Small Hands nodded gravely. ‘He will have other followers and friends. You must not go. Please – we ask this of you.’

Peter bowed. ‘I will not go.’

The next week was one of the most difficult Peter had experienced since becoming a Sossag. Ota Qwan lost no time in asking him to come, and then, once the invitation had been declined, became increasingly angry about it.

‘Don’t let your woman turn you into a coward,’ he said in his third attempt.

Peter shrugged. ‘She won’t.’

‘I
need
you. Men follow me for my skills – but they also follow me because
you
follow me. Ta-se-ho has declined to come. You know what he said? He said,
Nita Qwan isn’t going
.’ Ota Qwan was growing red, and his voice rose, and heads were turning all along the village street. It was a cold, windy day – a presage of autumn. There was rain in the air, and two Ruk had been spotted in the beaver meadow south-east of the village, which had everyone on edge.

‘I’m not coming this time,’ Peter said, as calmly as he could manage.

‘Why? Give me one reason. I led the honey gathering
well.
I have done
nothing
to offend you. I am polite to your bitch of a wife—’

The two men looked at each other. Peter was quite calm. ‘Please walk away,’ he said.

Ota Qwan put his hands on his hips. ‘I’m doing this all wrong. I’m sorry – I don’t think your wife is a bitch. Or rather, I do, but I assume you see something in her that I don’t. Listen,
brother.
I appeal to you. I admit that we have only known each other this summer. But I
need
you.’

Peter knew in his heart that the admission – that he needed Nita Qwan – had a cost.

He tried to smile. ‘I’m flattered—’ he began.

‘Fuck your patronising shit,’ Ota Qwan said with sudden rage. ‘Stay here and rot.’ He turned on his heel and walked away.

Peter suspected he’d just lost his friend. And his brother.

Why are the matrons putting me in this position?

Ota Qwan left the next day, with six men, all seasoned warriors from the summer campaign. The six of them – three chosen from the neighbouring village at Can-da-ga – were considered the finest warriors the People had to offer – all hot-blooded, all highly skilled.

Ota Qwan left the village carrying his best spear, wearing a sword, with a magnificent wolf cloak over his shoulders and a tunic of deerskin carefully decorated along every seam with a stiff border of porcupine quillwork and moose-hair embroidery. He looked like the Alban notion of an Outwaller king, and he walked with pride. He didn’t glance to the right or left, he refused Peter’s embrace, and then he was gone.

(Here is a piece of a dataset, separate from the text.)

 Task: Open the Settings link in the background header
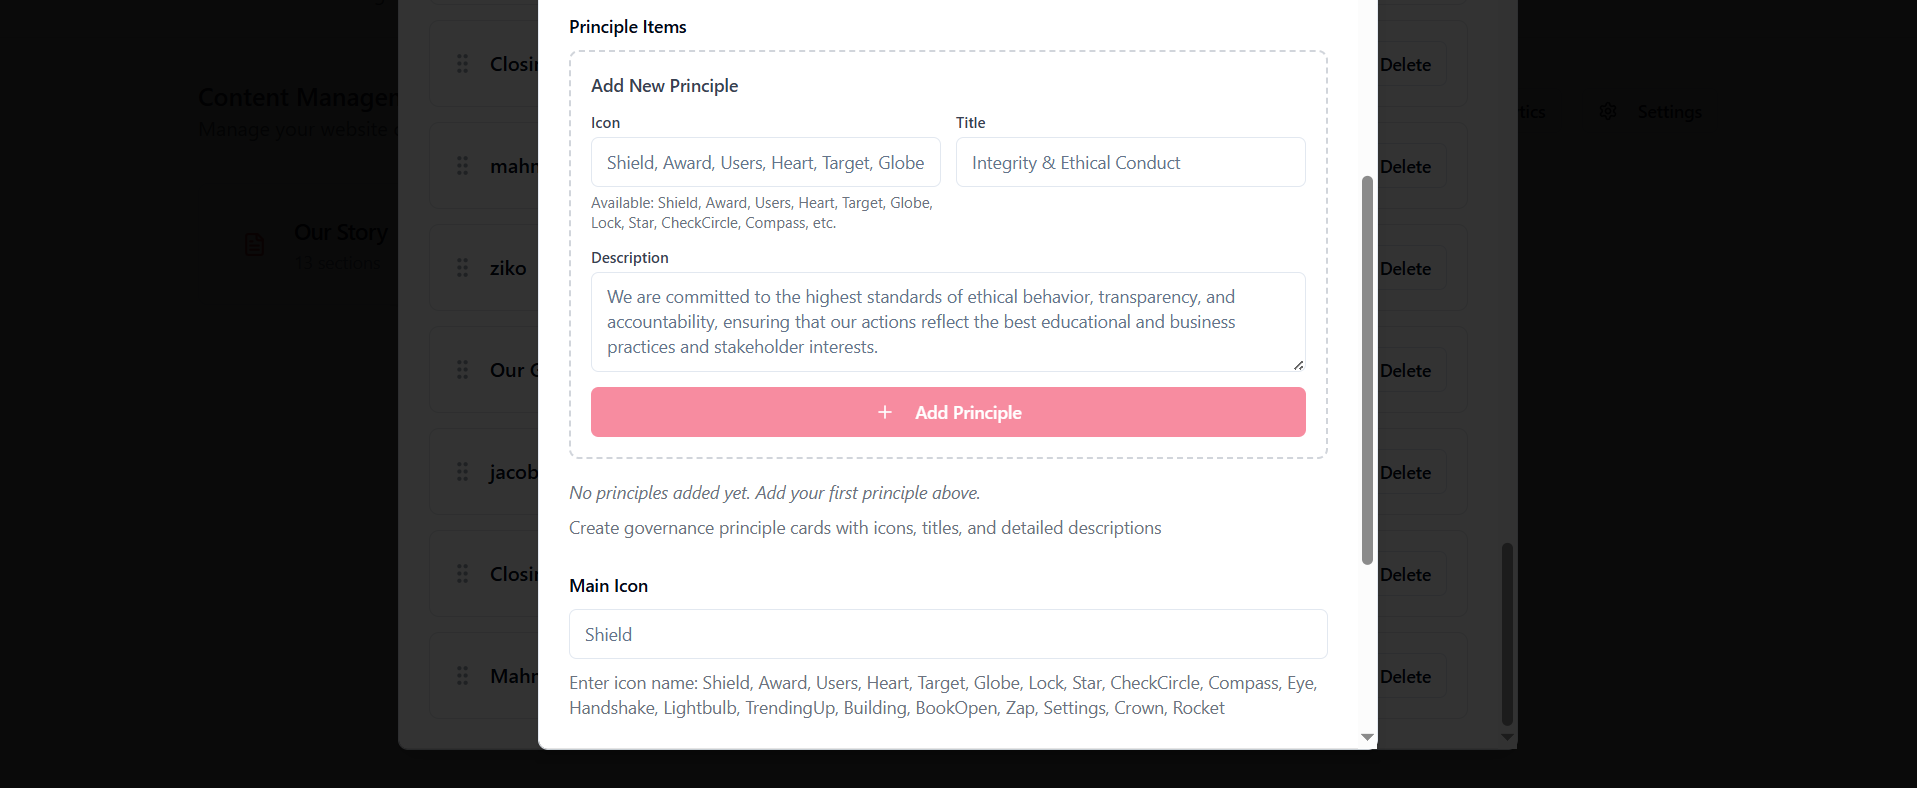(x=1669, y=112)
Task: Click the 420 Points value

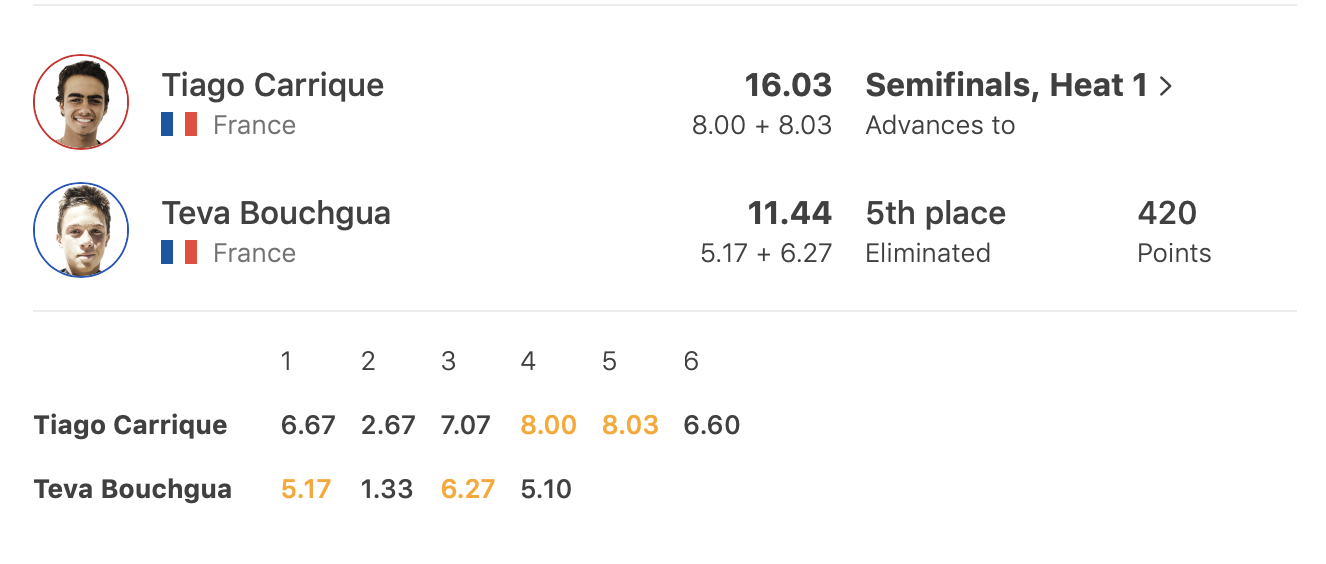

As soon as he was gone the matrons gathered in the street. There was a flare of temper from Amij’ha, and her mother spoke sharply to her.

‘You have sent my husband to his death!’ she shouted, and ran into her cabin.

Blue Knife set her face like stone and beckoned to Peter. ‘Nita Qwan,’ she called. He walked to her. Ta-se-ho followed.

He came to a stop. All the matrons were gathered in front of Amij’ha’s house – among the Sossag, the woman owned the house.

‘Nita Qwan, the last week must have been hard for you. But we have chosen your brother for a lesser errand. He will fail. He will go to Thorn, and Thorn will seduce him with the offer of war. This is the way of men.’

The sound of Amij’ha’s sobs echoed in the cabin.

‘We will send you to Mogon. She liked you – she spoke to you. You must leave immediately and travel very fast. Her people are strong, and have strong powers and many allies. Tell her the truth – that Thorn comes for us, and that we are too weak to do anything but blow in the wind.’

Nita Qwan sighed with understanding. ‘It is unfair. My brother—’ He paused. The women’s eyes were deep with understanding, with unspoken knowledge. He lowered his voice, and found that he was angry; in the way that Ota Qwan had never made him angry. ‘If you had sent my brother to Mogon, he would have stood tall for the people. If you had sent me to Thorn, I would have crawled for the people. By sending Ota Qwan to Thorn, you condemn him.’